これはものすごく大切なことだ。誰かが私たちを傷つけたり、信じてくれなかったりする時に、相手に恨みを抱くのが私たち人間の性だ。けれど、もし私が、かつて拒絶されたあらゆる人に対して恨みを抱いていたなら、あのノーの数々をたくさんの栄光のイエスに変えることは、絶対にできなかっただろう!
自宅リビングから1億ドル企業へ……
文字通りすべてがこの手にかかっている時に、自分の直感を信じて決断をくだしたことで、後になってすべての扉が開いた。あの一瞬こそ、自宅リビングで始めた夢が、1億ドルの会社に変わる重要なきっかけとなった。
私たちの持つ直感は最高のスーパーパワーの1つだと、私は心から信じている。

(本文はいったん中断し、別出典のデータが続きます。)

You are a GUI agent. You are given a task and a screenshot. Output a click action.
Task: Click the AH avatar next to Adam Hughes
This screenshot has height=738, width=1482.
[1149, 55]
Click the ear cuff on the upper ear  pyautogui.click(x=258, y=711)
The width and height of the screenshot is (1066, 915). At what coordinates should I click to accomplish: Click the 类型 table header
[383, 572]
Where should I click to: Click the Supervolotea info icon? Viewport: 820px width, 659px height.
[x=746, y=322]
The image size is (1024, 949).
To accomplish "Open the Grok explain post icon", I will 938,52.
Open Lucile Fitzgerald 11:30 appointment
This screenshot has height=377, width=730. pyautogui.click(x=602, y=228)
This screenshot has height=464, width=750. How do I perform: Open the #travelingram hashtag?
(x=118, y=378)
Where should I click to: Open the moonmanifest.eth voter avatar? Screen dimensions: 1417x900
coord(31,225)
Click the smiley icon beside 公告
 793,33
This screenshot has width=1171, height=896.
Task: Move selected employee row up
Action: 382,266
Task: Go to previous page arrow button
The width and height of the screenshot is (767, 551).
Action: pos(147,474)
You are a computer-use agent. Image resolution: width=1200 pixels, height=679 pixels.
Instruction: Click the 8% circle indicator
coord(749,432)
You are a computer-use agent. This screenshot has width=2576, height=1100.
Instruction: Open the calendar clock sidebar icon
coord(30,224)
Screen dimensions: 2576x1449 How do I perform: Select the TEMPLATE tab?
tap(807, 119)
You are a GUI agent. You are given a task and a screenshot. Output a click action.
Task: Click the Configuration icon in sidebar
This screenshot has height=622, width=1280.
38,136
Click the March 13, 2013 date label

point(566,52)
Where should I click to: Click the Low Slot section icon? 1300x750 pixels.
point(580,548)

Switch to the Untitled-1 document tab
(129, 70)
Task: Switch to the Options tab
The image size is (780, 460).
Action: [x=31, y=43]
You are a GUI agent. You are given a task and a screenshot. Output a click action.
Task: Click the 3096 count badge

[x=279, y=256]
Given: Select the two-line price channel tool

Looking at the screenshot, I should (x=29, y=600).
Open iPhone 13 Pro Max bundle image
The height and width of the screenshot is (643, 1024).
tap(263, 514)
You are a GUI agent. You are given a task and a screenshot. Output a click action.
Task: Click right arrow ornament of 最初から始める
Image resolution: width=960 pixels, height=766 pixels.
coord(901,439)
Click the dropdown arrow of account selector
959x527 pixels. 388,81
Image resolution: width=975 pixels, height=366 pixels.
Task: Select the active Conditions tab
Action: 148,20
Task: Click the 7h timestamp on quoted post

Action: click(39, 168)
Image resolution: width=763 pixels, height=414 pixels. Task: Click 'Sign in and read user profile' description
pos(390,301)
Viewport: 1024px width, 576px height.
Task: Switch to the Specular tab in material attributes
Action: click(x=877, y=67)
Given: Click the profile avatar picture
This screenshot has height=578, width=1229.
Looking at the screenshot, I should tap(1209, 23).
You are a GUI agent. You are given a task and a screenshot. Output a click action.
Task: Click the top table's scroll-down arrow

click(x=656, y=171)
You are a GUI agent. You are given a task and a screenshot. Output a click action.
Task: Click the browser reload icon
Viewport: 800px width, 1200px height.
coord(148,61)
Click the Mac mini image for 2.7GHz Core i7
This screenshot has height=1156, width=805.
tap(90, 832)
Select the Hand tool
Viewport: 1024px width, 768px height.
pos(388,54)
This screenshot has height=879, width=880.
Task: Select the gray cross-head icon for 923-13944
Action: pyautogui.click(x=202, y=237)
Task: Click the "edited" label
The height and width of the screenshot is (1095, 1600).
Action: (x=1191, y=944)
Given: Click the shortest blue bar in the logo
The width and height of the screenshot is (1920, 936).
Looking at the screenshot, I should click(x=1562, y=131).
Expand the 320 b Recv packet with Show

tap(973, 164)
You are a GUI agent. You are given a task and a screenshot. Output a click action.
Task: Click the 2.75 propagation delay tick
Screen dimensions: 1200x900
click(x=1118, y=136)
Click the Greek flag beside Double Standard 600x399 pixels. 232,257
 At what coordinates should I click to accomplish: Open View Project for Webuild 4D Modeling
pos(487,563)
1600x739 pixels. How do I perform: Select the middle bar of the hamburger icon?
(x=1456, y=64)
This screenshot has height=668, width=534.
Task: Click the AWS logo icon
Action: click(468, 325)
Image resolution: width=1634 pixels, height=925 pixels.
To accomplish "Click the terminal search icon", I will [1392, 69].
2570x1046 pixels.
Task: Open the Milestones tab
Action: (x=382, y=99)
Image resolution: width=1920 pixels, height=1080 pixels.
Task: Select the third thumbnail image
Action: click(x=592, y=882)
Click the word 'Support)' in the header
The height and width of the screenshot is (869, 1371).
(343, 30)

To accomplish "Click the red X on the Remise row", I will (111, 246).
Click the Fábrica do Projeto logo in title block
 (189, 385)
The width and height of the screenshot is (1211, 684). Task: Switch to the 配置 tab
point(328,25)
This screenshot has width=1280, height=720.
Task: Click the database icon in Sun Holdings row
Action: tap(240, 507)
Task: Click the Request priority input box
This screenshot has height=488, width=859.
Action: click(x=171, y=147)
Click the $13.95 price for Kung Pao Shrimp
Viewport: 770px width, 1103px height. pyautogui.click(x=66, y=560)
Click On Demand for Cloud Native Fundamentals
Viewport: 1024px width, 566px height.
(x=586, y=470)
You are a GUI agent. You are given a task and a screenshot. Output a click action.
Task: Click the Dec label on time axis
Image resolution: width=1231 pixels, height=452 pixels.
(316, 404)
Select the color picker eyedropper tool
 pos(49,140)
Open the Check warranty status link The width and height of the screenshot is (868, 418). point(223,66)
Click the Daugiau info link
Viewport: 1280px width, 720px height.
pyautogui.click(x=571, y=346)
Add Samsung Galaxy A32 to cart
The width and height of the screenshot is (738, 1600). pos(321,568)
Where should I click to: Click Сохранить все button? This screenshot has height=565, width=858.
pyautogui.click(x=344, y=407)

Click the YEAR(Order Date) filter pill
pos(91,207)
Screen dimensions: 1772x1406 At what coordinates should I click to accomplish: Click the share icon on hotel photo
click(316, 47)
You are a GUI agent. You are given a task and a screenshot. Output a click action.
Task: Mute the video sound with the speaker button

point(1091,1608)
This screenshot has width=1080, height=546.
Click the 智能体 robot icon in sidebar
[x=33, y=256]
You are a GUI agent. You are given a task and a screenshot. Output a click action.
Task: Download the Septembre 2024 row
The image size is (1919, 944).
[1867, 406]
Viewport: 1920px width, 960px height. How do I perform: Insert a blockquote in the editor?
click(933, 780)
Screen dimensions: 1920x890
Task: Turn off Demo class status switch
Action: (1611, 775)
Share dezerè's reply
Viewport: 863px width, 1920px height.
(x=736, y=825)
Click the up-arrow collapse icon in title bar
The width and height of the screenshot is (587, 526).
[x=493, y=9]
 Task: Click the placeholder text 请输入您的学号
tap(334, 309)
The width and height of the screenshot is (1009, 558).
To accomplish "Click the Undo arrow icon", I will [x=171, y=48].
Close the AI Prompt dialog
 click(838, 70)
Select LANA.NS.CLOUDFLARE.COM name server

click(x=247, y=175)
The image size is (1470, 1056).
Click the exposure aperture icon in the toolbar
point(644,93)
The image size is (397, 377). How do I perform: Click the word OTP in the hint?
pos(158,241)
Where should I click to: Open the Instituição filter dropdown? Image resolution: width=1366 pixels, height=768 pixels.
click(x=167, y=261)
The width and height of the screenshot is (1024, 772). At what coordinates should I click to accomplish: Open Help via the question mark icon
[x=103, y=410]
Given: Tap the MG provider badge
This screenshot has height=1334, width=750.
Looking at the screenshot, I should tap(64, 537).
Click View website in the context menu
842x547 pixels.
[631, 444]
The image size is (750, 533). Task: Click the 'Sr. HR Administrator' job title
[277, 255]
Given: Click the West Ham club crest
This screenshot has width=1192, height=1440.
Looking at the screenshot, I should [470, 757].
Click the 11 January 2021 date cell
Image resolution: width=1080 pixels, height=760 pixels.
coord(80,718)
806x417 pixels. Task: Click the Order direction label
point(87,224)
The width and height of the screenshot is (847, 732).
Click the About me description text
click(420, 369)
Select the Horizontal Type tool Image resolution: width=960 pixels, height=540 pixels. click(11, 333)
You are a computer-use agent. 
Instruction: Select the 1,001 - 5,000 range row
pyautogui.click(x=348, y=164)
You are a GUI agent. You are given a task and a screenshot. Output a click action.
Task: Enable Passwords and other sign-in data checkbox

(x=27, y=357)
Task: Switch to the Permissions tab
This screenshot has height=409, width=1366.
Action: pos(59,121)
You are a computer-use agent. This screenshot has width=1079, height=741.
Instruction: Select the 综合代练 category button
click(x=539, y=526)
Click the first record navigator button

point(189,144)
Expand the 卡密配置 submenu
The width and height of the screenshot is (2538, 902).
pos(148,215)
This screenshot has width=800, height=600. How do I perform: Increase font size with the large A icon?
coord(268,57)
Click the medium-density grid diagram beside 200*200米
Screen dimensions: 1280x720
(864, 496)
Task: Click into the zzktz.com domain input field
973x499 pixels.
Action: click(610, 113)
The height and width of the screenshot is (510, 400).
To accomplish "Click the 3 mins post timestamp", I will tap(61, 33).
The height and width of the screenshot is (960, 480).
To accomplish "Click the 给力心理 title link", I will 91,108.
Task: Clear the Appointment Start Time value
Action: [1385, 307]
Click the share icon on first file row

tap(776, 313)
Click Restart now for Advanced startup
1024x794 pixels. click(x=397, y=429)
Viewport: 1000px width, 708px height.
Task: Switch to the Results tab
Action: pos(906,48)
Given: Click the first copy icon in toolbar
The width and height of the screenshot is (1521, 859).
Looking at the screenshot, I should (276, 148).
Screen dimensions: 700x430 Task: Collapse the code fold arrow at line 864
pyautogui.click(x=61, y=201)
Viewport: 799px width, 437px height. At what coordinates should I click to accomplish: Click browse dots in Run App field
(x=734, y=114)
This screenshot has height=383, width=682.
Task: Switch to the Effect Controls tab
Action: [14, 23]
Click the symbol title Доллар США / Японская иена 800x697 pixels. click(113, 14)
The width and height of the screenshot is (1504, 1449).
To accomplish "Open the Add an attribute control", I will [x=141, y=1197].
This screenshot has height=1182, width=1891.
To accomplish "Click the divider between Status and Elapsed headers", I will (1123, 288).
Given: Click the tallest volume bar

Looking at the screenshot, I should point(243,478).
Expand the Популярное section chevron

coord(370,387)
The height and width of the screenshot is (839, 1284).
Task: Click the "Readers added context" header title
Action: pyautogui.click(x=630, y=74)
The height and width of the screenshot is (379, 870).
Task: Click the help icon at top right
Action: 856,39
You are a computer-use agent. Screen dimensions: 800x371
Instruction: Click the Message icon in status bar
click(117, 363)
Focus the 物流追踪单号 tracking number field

誰もがそれを持っている! 今この瞬間も持っている!
私たちがたびたび直面する最大の試練の1つは、私たちの頭の中、心、他人、専門家、SNS上の荒らし、友人、家族、パートナー、同僚たちの言うことが、直感が伝えていることとまったく違う時──そして、どちらに耳を傾けるのかを決めなければならない時だ。
自分の直感に従うことを妨げようとするものに気がつくことが、カギを握っている。過去の失敗や自己不信、第三者の意見といったものだ。これらが私たちの直感を曇らせる。けれど、それに気づいたなら、あなたの力は取り戻せる。
私たち1人ひとりが直感を持っている。その直感にうまく波長を合わせれば合わせるほど、ウソ偽りのない自分の姿や、自分たちの全力に、もっと踏み込めるようになっていく。そして、自分とじっくり向き合うことも大切だ。時には、自分の直感を磨き、それを信頼できるようになるまで、長い道のりになることもある。
自分たちがどこから来たのか、ずばりどれほど遠くまで来たのか、そして今いる場所にたどり着くまでにどれほど強くあらねばならなかったのか、そんなことを見つめながら、自分を育む必要があるのかもしれない。
直感を信じて
拒絶、失敗、そして直感が間違いだったと知った時でさえ、すべては人生という旅の中で得られる贈り物だ。ムダにしないでほしい──すべては価値ある学びなのだ。その学びを、本能や直感を磨くために使える。その学びを使えば、ライバルからの雑音と、的確なアドバイスとの違いを知ることができるようになる。
私たちを疑う人が障害や困難に目を向ける時でも、私たちの直感は、私たちを解決策へと導いてくれるだろう。私たちが学べば学ぶほど、直感がささやいてきた時に、得られた情報を理解して、上手に受け入れられるようになっていく。
この積み重ねが自信を育み、最終的には、あなたの直感は他の誰かのアドバイスよりも、ずっと力強いものだとわかるようになるのだ。